There was a TV program once on Channel 4 in the UK called Grand Designs. It was about people who bought old lighthouses or World War Two bunkers and made them into liveable houses. It had some celebrity architect who oversaw the projects, and it was half interesting as there was an element of surprise and wonder to it. You wanted to see how it was possible to convert an old submarine on the Scottish coast into a five-star hotel!
This, on the other hand, was just a boring rectangular Normandy farmhouse, that once all the nice bits, like the stone fireplaces and sash windows had been ripped out, was just another housing block stuffed full of white plasterboard. I couldn’t see any artistic vision in the slightest, and yet they wasted two hours of my time pretending it was interesting.

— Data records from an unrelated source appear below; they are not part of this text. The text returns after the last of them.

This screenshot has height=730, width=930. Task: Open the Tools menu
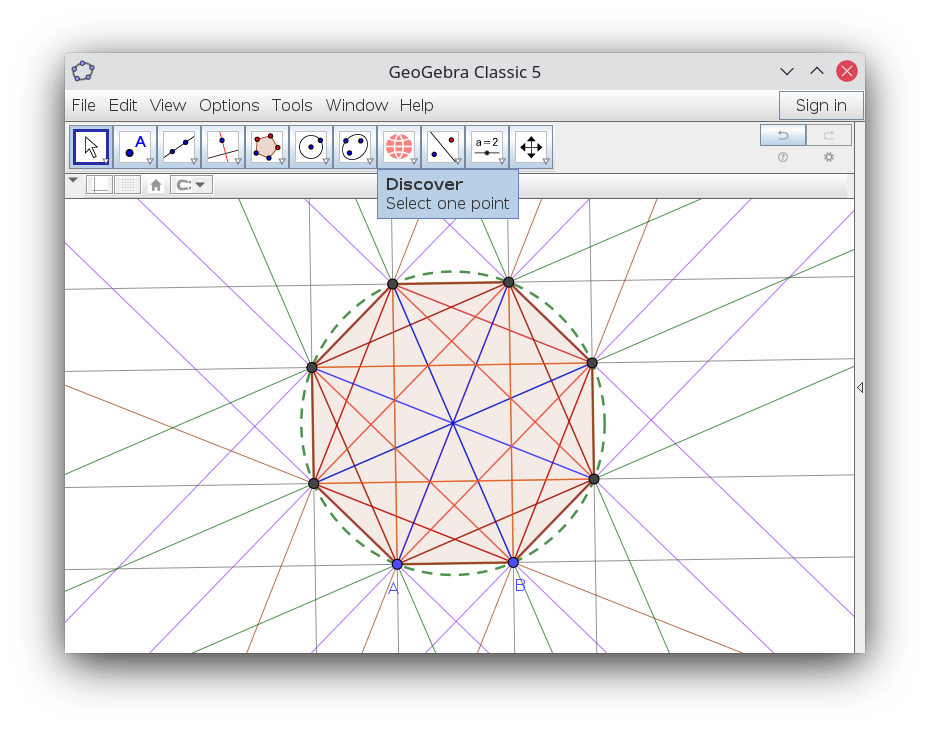292,106
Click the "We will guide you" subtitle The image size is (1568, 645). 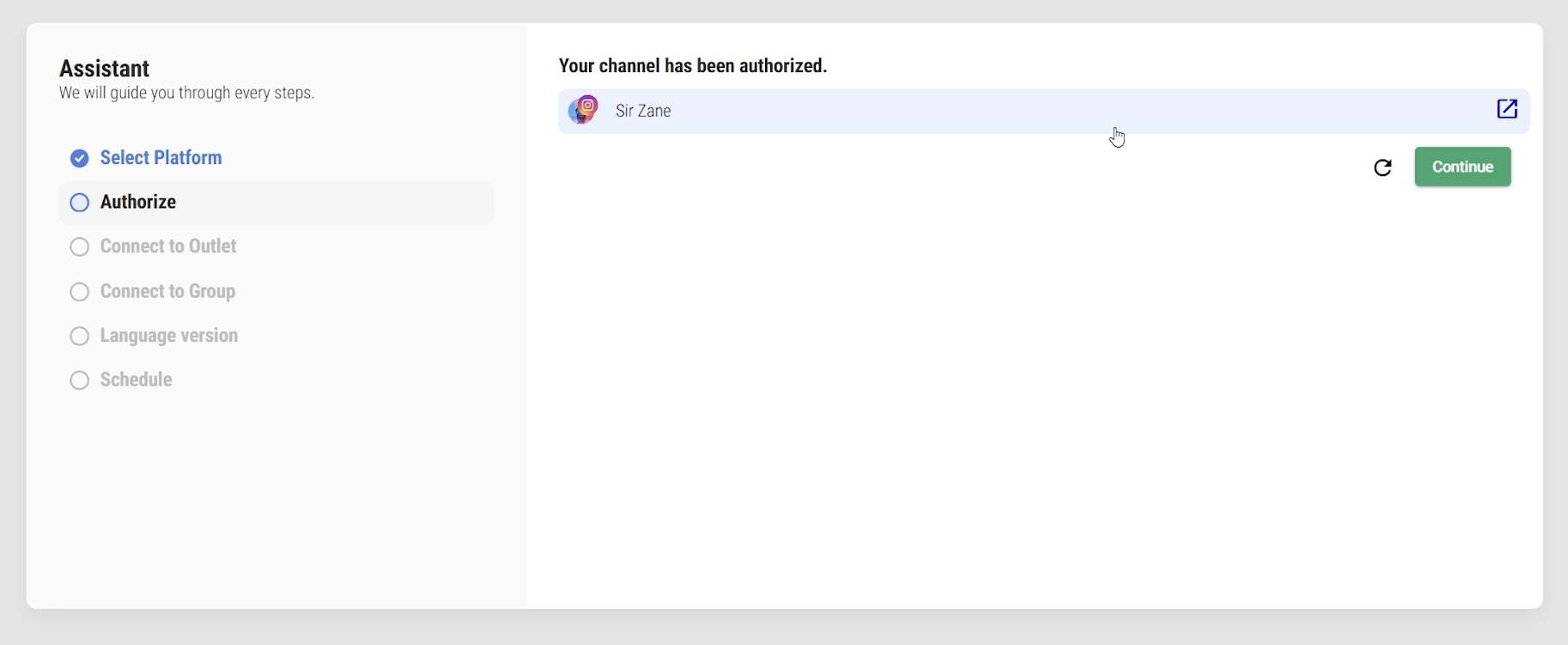click(x=186, y=93)
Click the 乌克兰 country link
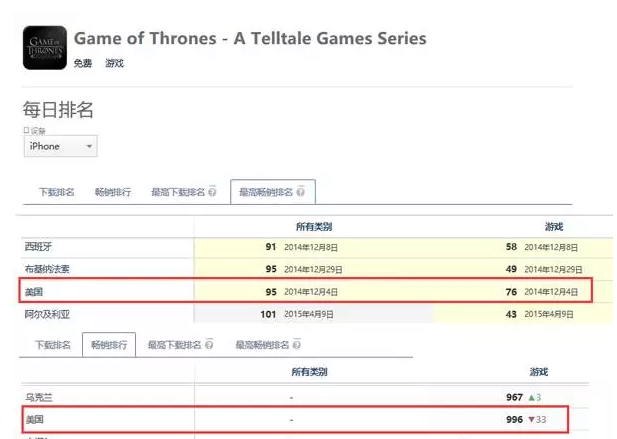This screenshot has height=439, width=617. tap(39, 397)
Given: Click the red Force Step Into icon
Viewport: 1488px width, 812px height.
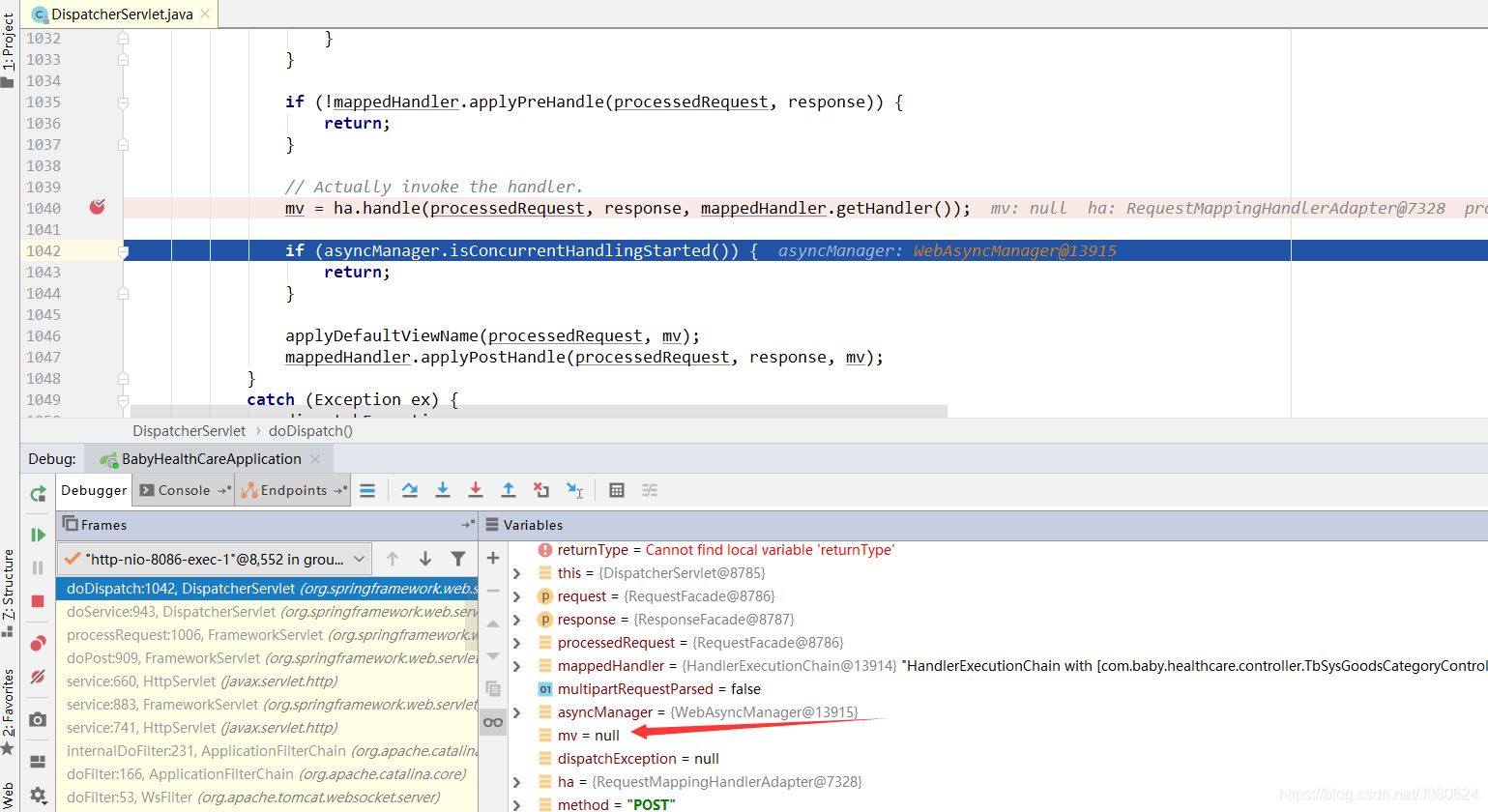Looking at the screenshot, I should 476,490.
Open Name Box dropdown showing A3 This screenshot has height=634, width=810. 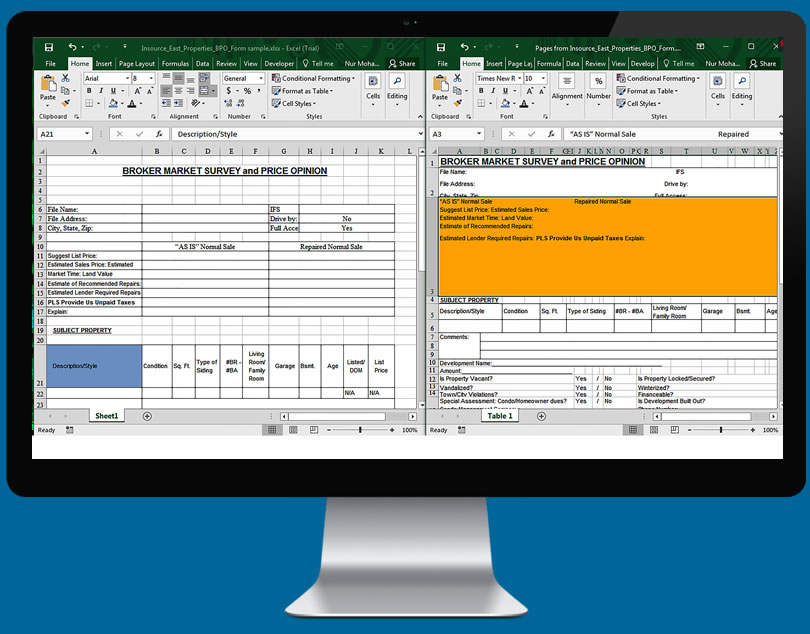[479, 134]
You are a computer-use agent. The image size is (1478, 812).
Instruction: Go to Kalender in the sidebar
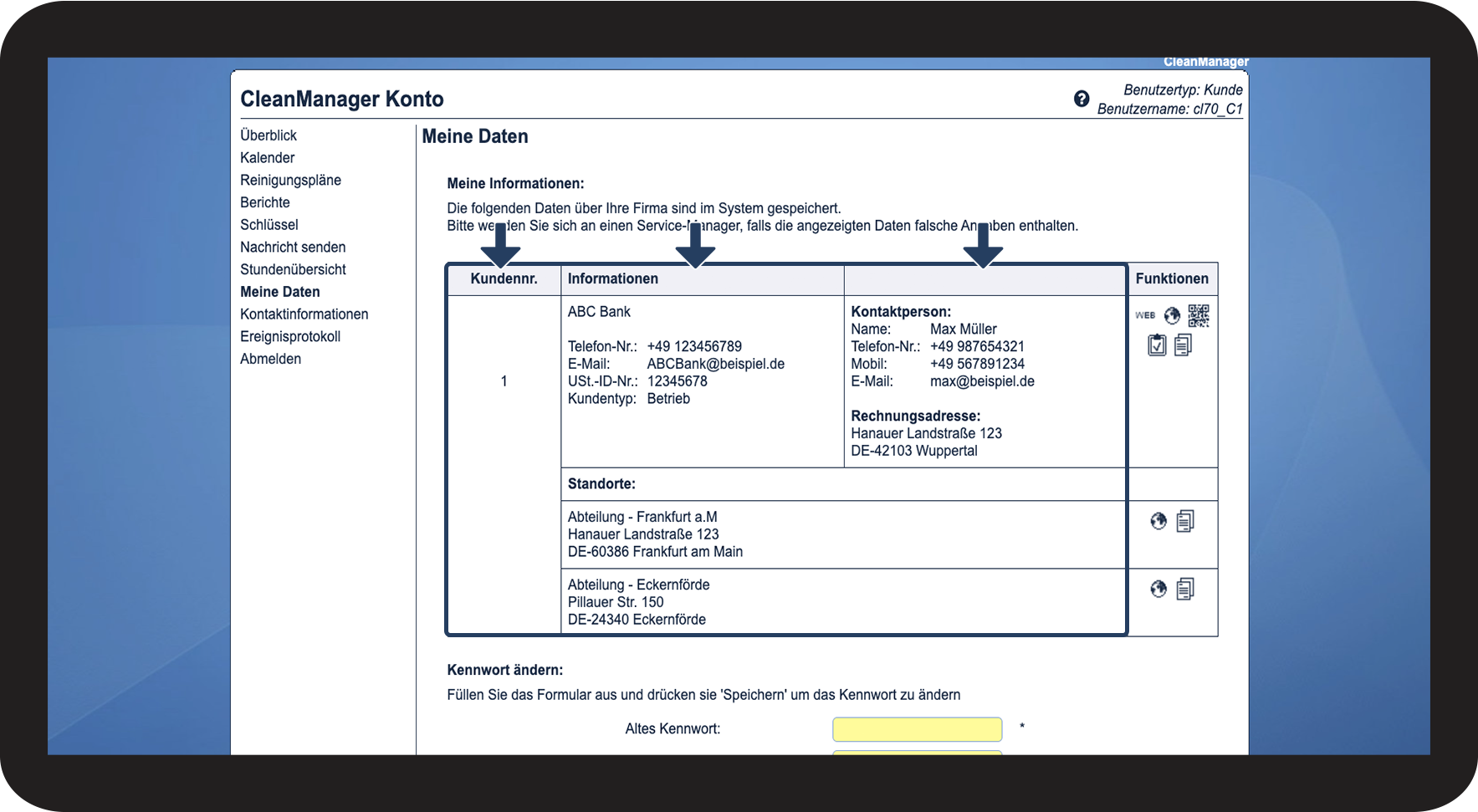coord(268,158)

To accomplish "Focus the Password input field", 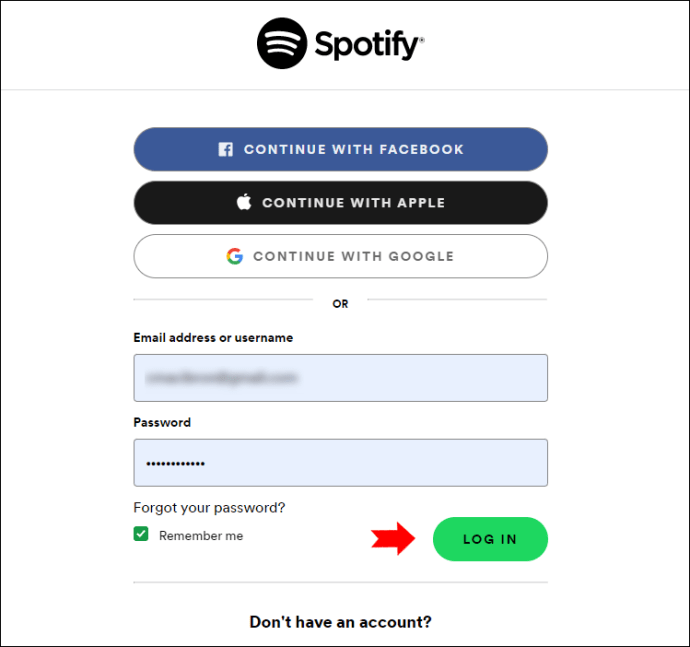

It wasn’t. It was dull. They had taken a perfectly good house and converted it into a hospital waiting room. If I had run the project through an A.I. interior design program, I would have got something very similar. Possibly even better.
And the worst aspect was, they didn’t even live there. They lived in Paris and were only converting it for the holidays and when they retired. Nice if you have the choice!
Even two weeks after the event — it’s taken me that long to recover — I still have flashbacks to that night. Albeit, in a mild, amusing way.
The thing that grated me the most was how people think anyone would be interested in an event like this. It would be like me putting on an exhibition of my artwork and forcing everyone in the village to stare at it for two hours.
I like my artwork. But I would never show it to anyone — not even my wife. So why show me, in intricate detail, your house? What do they want me to do, burgle it? Because if they did, I’d certainly know my way around it.
After the ‘show’, Mikkel and Violette (finally!) brought out more drinks and food, so we could all talk about it. And being a cordial neighbour, and not a total asshole, I congratulated them on the project.
I even asked a few trivial questions about the plumbing, before feigning tiredness and going home, leaving my wife to fend for herself. I work on Saturdays, I pointed out to everyone.
A few days later, someone left a parcel on our doorstep. Strange, I thought, I haven’t ordered anything. And I certainly don’t know many people well enough for them to leave me a present. Was it a bomb?
I opened it to discover a six-pack of Kwak with a note written in English saying:
Thanks for coming. Violette and Mikkel.
Oh well, at least they haven’t lost their sense of humour.